Honourable mentions:

Callisthenes – Anaxarchus’ rival philosopher. Allegedly died of “excessive corpulence” in prison, which is paradoxical but also a horrific mental image. Imagine it. Go on. Gross, isn’t it?

Batis – a eunuch (I don’t know why this information is supplied to us by the authors) and the ruler of Gaza, a settlement Alexander encountered on his way to Egypt. After the city’s capture, Alexander had Batis attached by his ankles to a cart and dragged round the city’s perimeter several times, à la Hector in The Iliad.

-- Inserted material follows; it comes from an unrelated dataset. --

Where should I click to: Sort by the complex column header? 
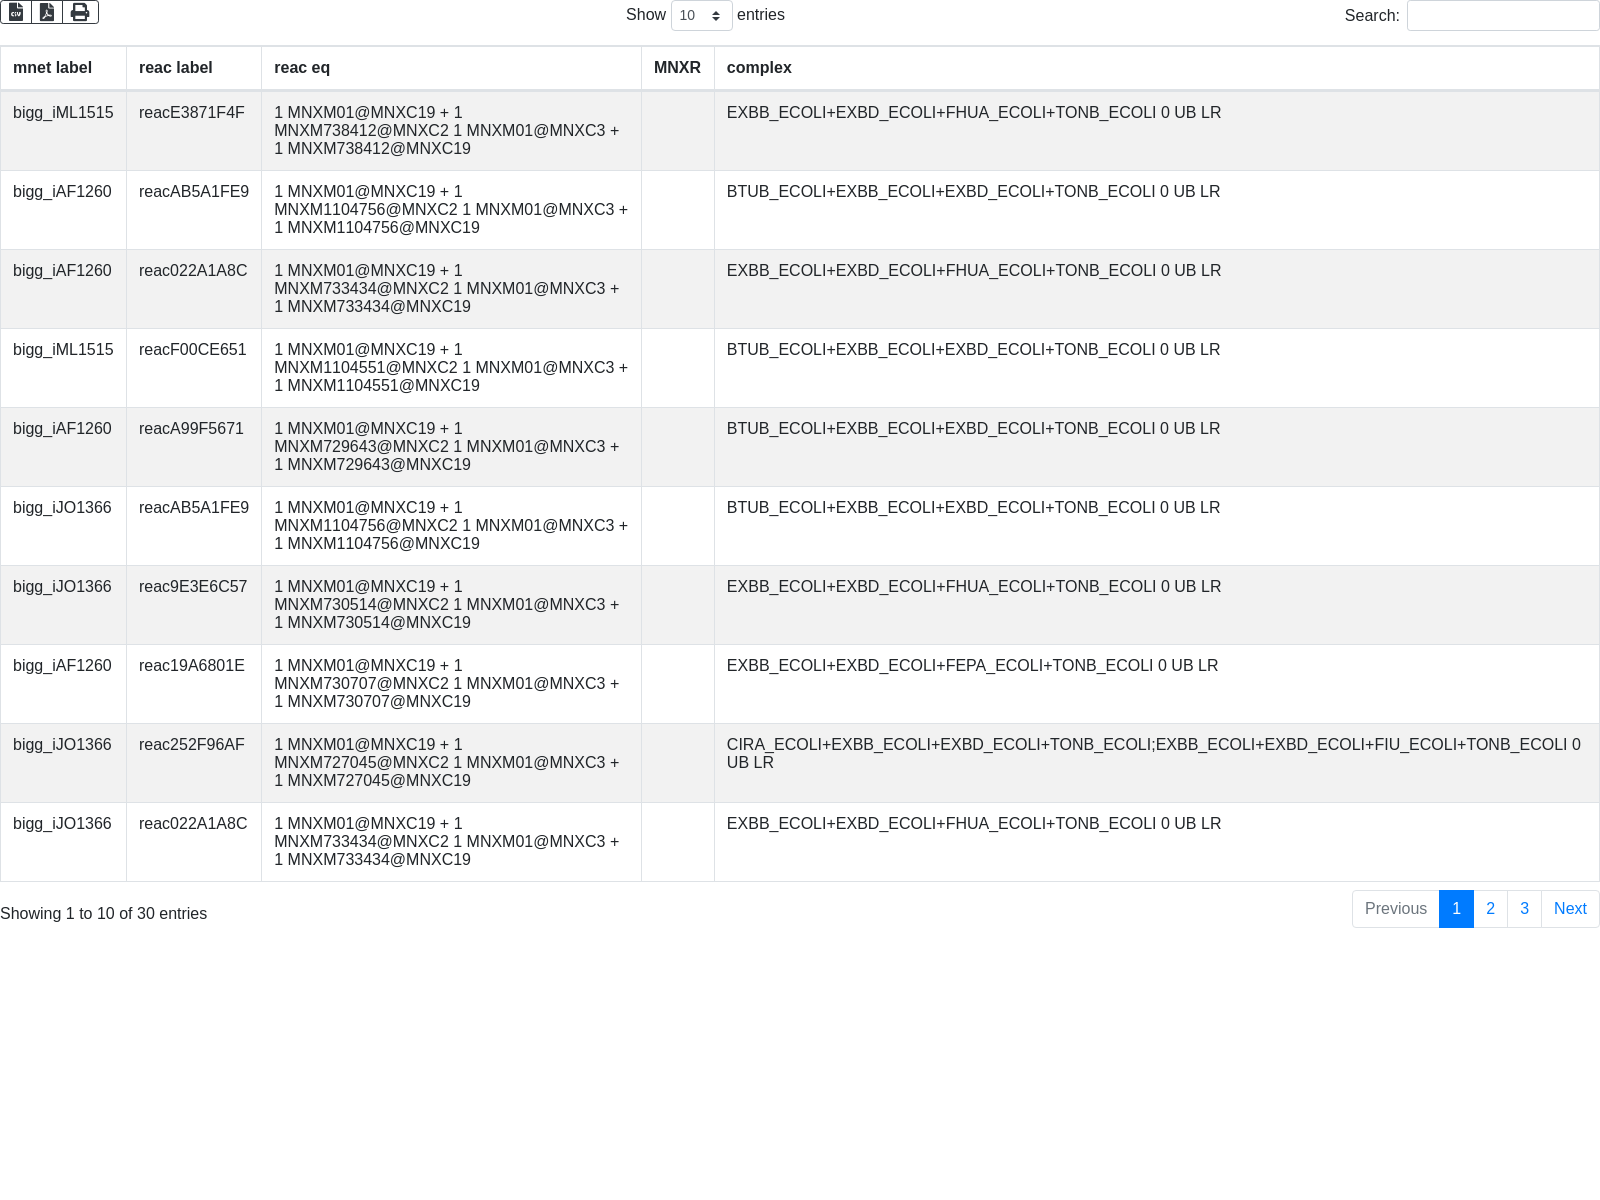(759, 68)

The People Who Drowned In The Desert – in 325BC, Alexander decided to make his way back to Babylon by crossing the Gedrosian Desert. Arrian relates the difficulties of this journey in his account. On one occasion, heavy rainfall – they were crossing during monsoon season – made a stream burst its banks next to their camp, resulting in a huge loss of life. The majority of those who drowned were women and children rather than members of Alexander’s army.

And one close-call (spoiler: he doesn’t die) – Stephanus, a boy known only for being remarkably ugly but astonishingly brave, who allowed himself to be set alight with naptha as an experiment for Alexander’s entertainment. He survived but was badly burned. And that’s how he earned the nickname Disco Inferno.

1. Bessus, the one that (nearly) got away

Bessus was a relative of the Persian king Darius III. After the Battle of Gaugamela, in which Alexander defeated Darius for the final time, Darius escaped but was kidnapped by Bessus and his accomplices. Bessus declared himself king and fled with his hostage, which was followed by a lengthy pursuit by Alexander across the empire. By the time Alexander caught up with them, Darius had been murdered and abandoned in the back of a wagon. Such a nondescript demise for his arch nemesis was not what Alexander wanted.

When Bessus was eventually captured by Ptolemy, one of Alexander’s companions, his execution had to send a message about the status of a king, suitably avenge Darius to please the people of Persia and get Alexander’s rocks off   demonstrate Alexander’s ruthlessness towards those who would challenge his throne.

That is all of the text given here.